Segment Open

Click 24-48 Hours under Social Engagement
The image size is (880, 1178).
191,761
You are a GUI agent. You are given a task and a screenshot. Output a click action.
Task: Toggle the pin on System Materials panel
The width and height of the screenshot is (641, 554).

Segment Closed
Segment Open

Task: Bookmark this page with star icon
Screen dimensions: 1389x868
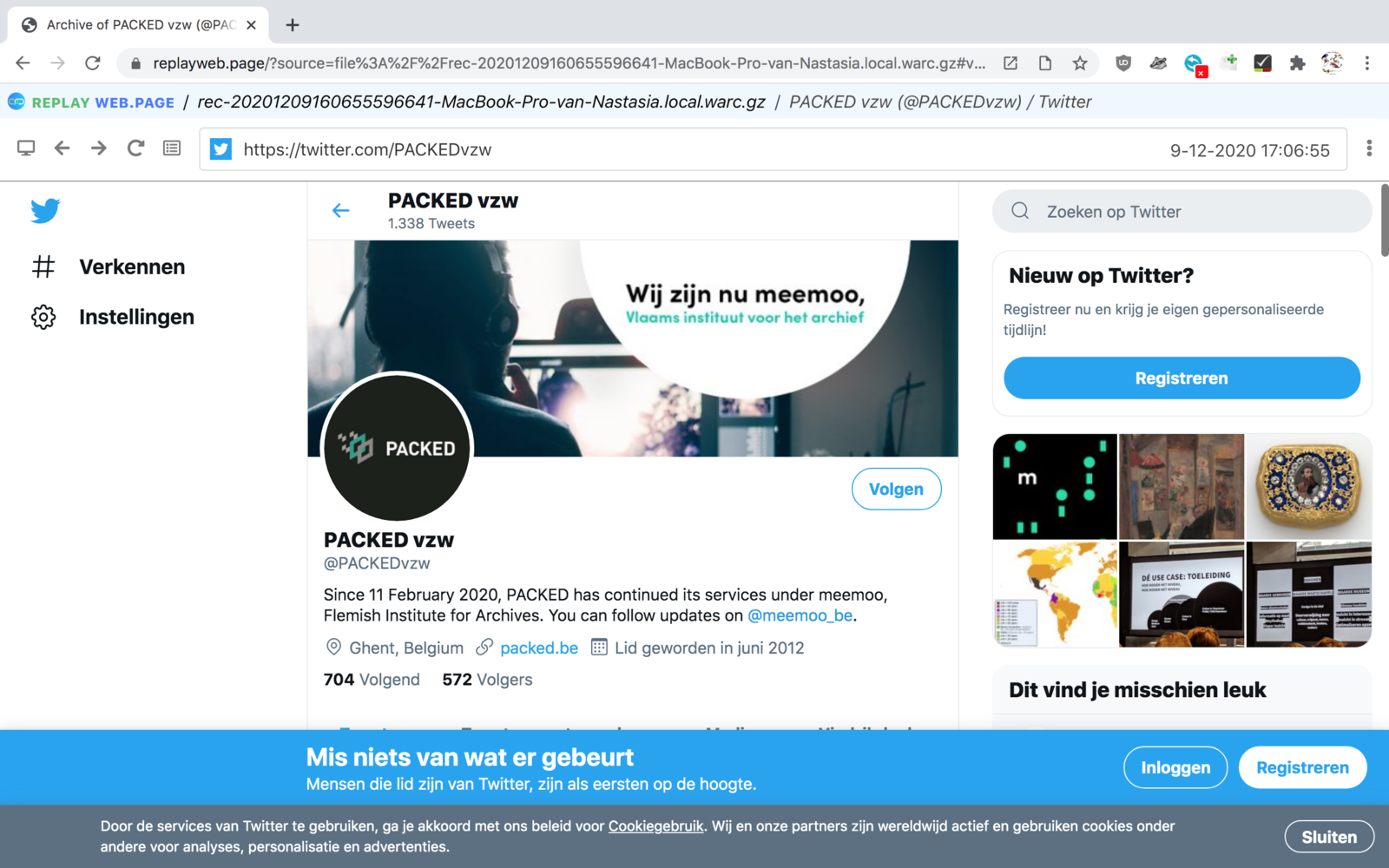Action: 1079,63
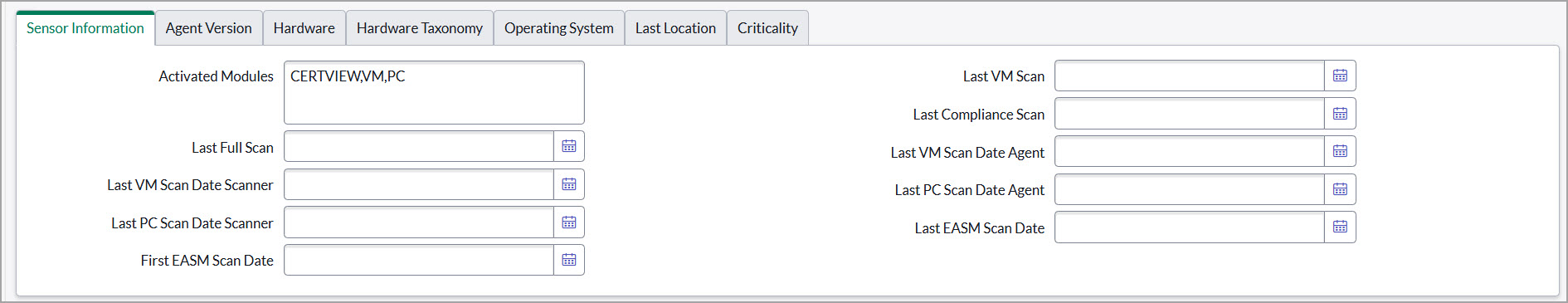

Segment Closed

◆ **Exercise aim**
Take from the material above the lines running from the one with "The image size is (880, 1178)." through the one with "The width and", and repeat them exactly, with nothing else.

◆ **Answer space**
The image size is (880, 1178).
191,761
You are a GUI agent. You are given a task and a screenshot. Output a click action.
Task: Toggle the pin on System Materials panel
The width and height of the screenshot is (641, 554).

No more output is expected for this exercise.